Dalam putusannya, MK menyatakan bahwa ketentuan ini bertentangan dengan UUD 1945 karena melanggar hak politik rakyat, kedaulatan rakyat, serta prinsip moralitas, rasionalitas, dan keadilan yang seharusnya dijunjung tinggi dalam sistem demokrasi.
Namun, keputusan ini tidak lepas dari sorotan kritis. Salah satu aktivis, Said Didu, mempertanyakan waktu pengabulan gugatan ini.
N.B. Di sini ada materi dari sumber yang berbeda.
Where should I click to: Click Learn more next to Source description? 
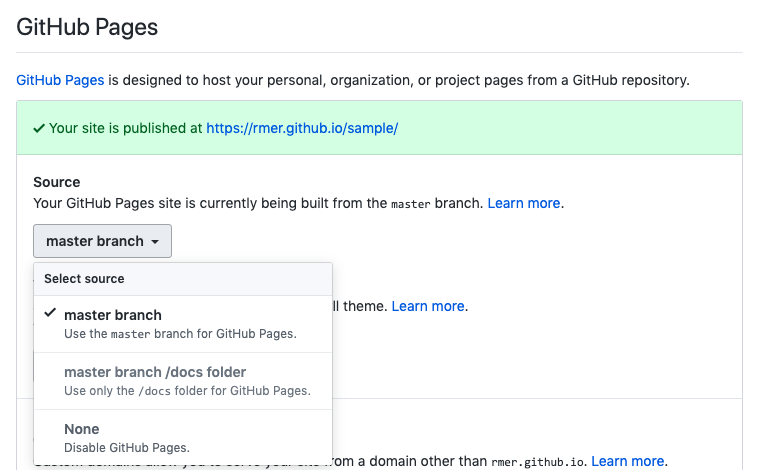524,203
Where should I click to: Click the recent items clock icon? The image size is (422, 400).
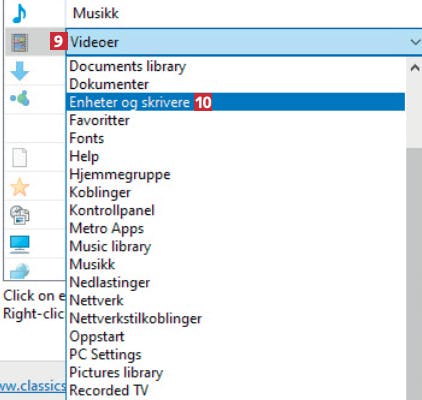20,215
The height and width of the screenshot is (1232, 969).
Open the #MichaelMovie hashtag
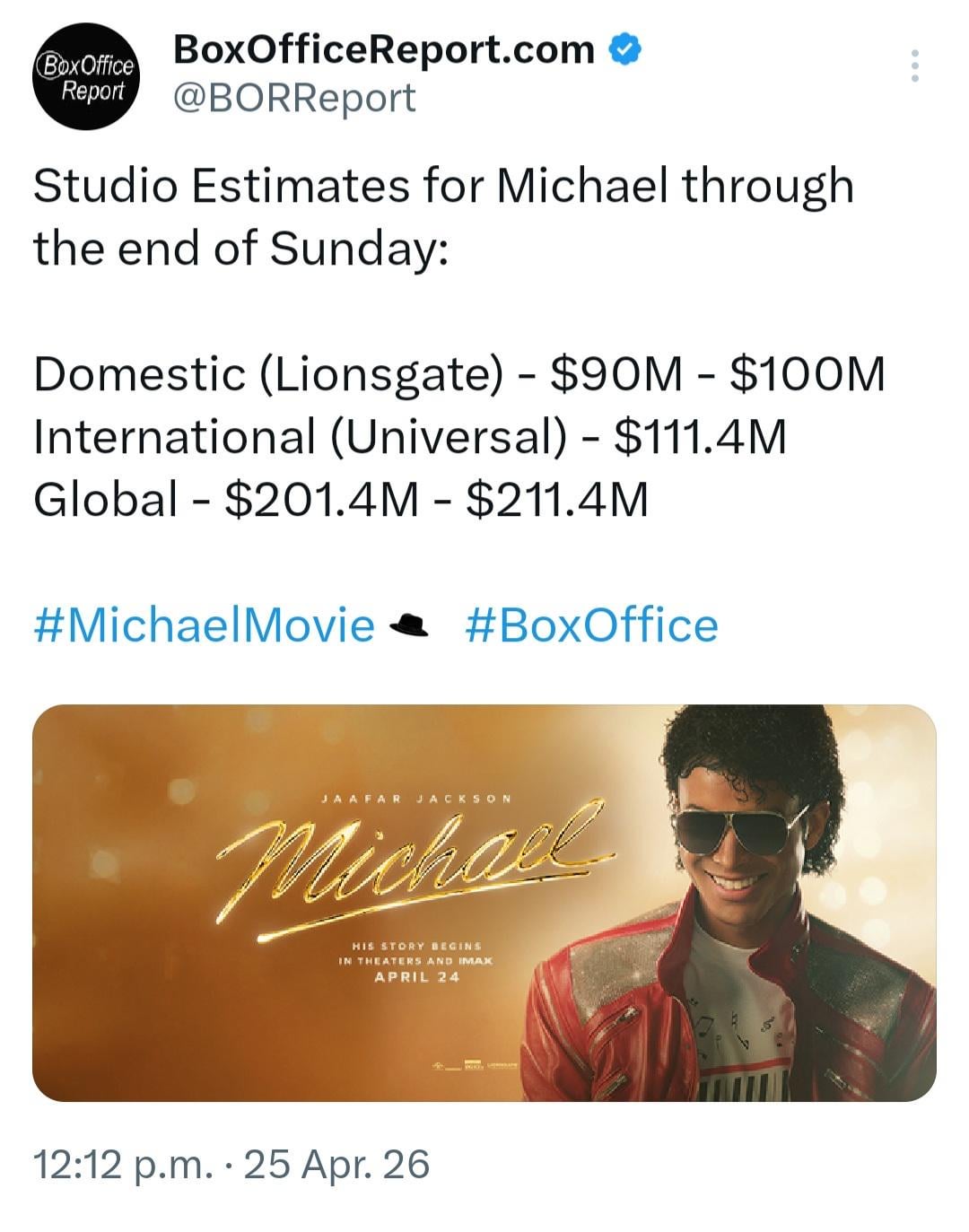(205, 625)
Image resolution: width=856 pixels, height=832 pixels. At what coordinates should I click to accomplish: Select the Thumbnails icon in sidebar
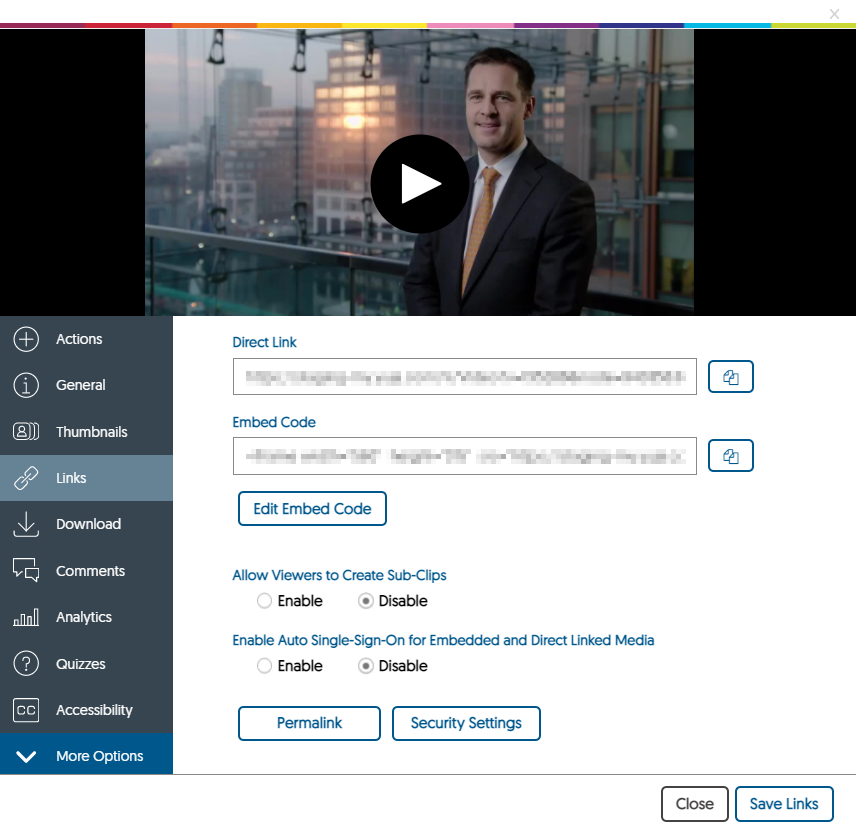click(26, 432)
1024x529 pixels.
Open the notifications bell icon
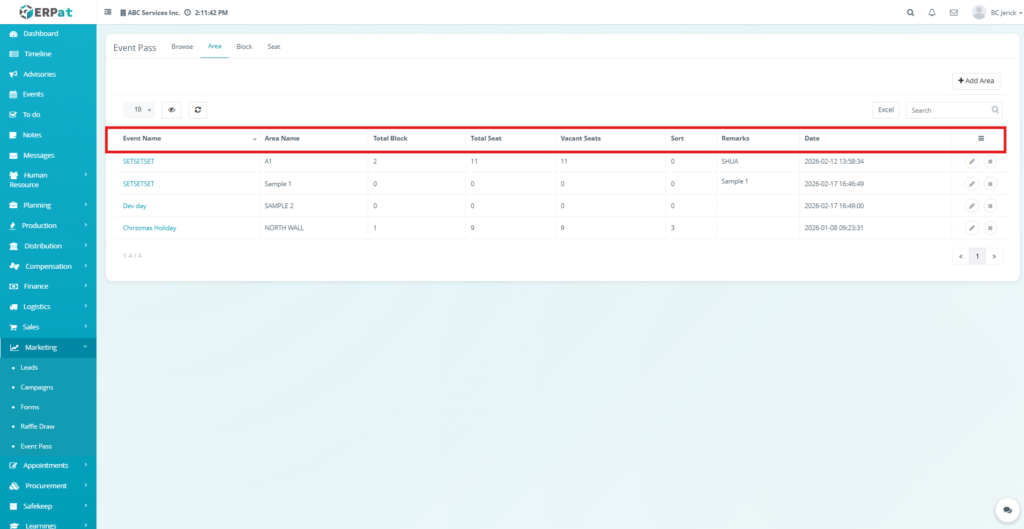(932, 13)
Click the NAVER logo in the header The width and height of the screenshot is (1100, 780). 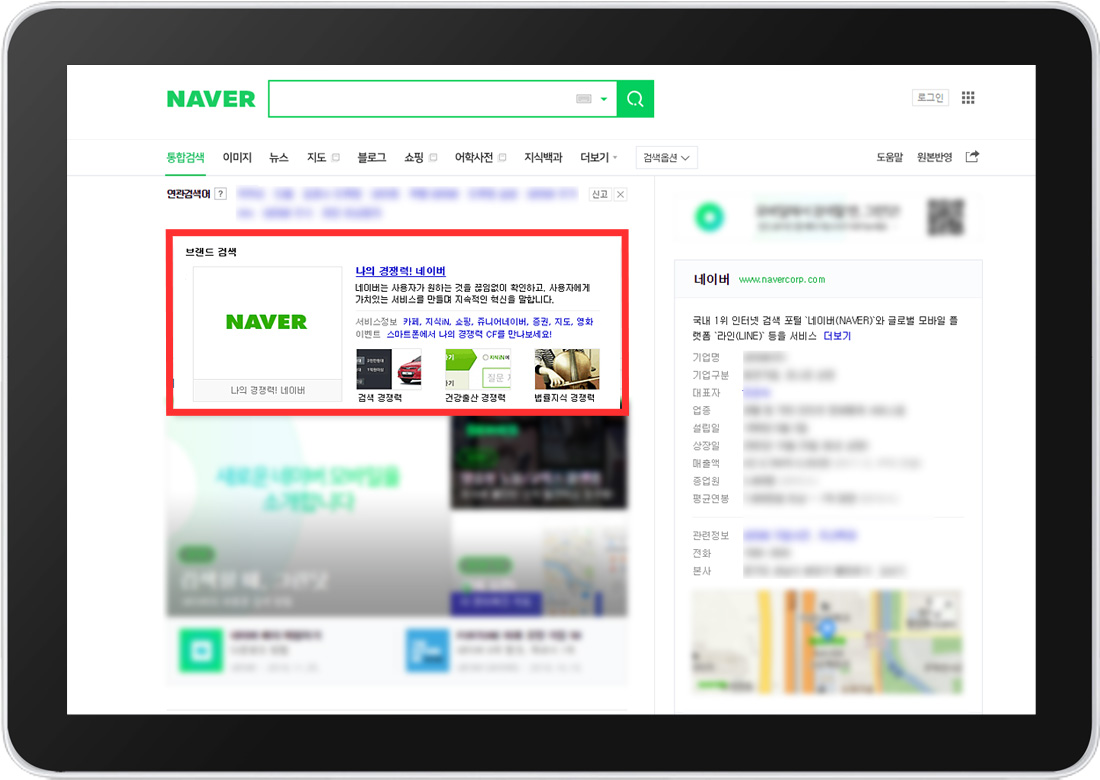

Bahkan ia curiga ada kepentingan keluarga Jokowi.
“Sudah puluhan pengaduan tentang hal yang sama sejak lebih dari 10 tahun selalu ditolak sejak masih era Jokowi, dan keluarga mau maju jadi calon. Sekarang diterima, padahal hakimnya masih sama,” tulisnya di akun X Pribadinya, pada Jumat, 3 Januari 2025.
“Masih percaya pada hakim?” lanjut Said Didu yang mencurigai ada kepentingan di balik putusan MK tersebut.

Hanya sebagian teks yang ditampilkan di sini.